**Page excerpt:**

◇ ◇ ◇ ◇ ◇ ◇ ◇

# Ti 8a pei agapi...



## Karina (Brazil/Portugal)

Δεν ξέρω μάτια μου τι *θα *πει αγάπη / I don’t know my eyes, what love means

Could someone tell me why In this sentence has the *θα*??
 
*θα* means *Will*, right? So the sentence should be: 
 
(I don't know my eyes, what love *will* mean) ?
 
 
Thank You


----------



## Lazor

Hello i'm new to this forum.

Anyway, we greeks when we ask what a word means we say "τι σημαίνει" or "τι θα πει" (i think it's gramatically incorrect but we actually use it more often) . So in your situation it has nothing do with the future . I can't remember how this gramatical phenomenon is called if it's called somehow


----------



## Karina (Brazil/Portugal)

Wellcome! 

Thank you very much Lazor, now I can understand! 

euxaristw para polu


----------



## Lazor

:dΠαρακαλώ


----------



## balgior

Lazor said:


> Hello i'm new to this forum.
> 
> Anyway, we greeks when we ask what a word means we say "τι σημαίνει" or "τι θα πει"



Hello! 

We also say: "τι πάει να πει"

Τι σημαίνει αγάπη; = Τι θα πει αγάπη; = Τι πάει να πει αγάπη; = What does love mean?


----------



## Karina (Brazil/Portugal)

And how can I give the answer? Can I say:

H Agapi simainei...

h agaph pei...

◇ ◇ ◇ ◇ ◇ ◇ ◇

**Requests:**
**1)** Give every Greek phrase that the forum thread offers as a way to ask what a word means.
**2)** Reproduce the forum thread word for word, starting at "# Ti 8a pei" and ending with "love *will* mean) ?".

**Material provided:**
◇ ◇ ◇ ◇ ◇ ◇ ◇

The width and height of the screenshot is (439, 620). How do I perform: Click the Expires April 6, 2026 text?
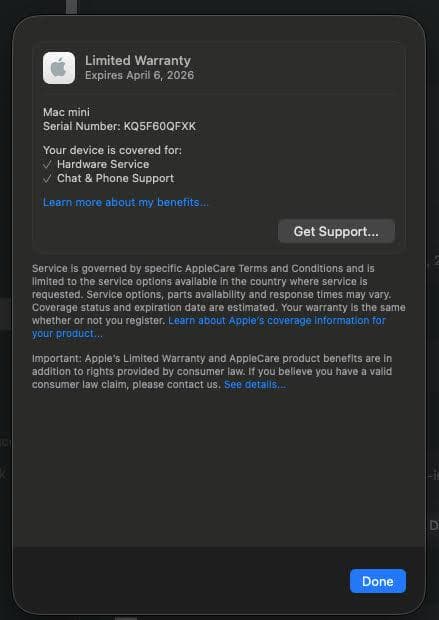[140, 75]
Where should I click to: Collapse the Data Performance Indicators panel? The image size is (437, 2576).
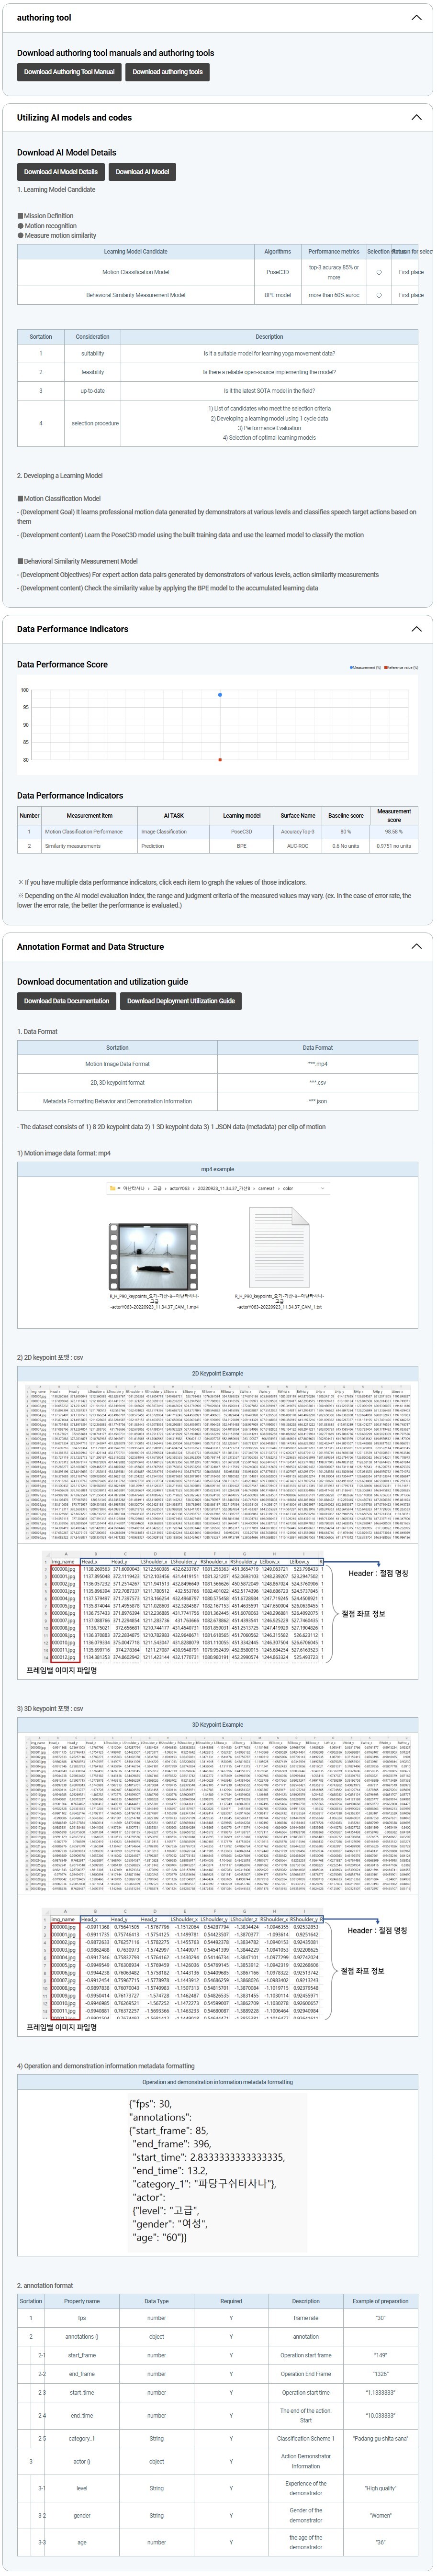417,629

◇ ◇ ◇ ◇ ◇ ◇ ◇

**Expected answers:**
**1)**
- τι σημαίνει
- τι θα πει
- τι πάει να πει

**2)**
# Ti 8a pei agapi...



## Karina (Brazil/Portugal)

Δεν ξέρω μάτια μου τι *θα *πει αγάπη / I don’t know my eyes, what love means

Could someone tell me why In this sentence has the *θα*??
 
*θα* means *Will*, right? So the sentence should be: 
 
(I don't know my eyes, what love *will* mean) ?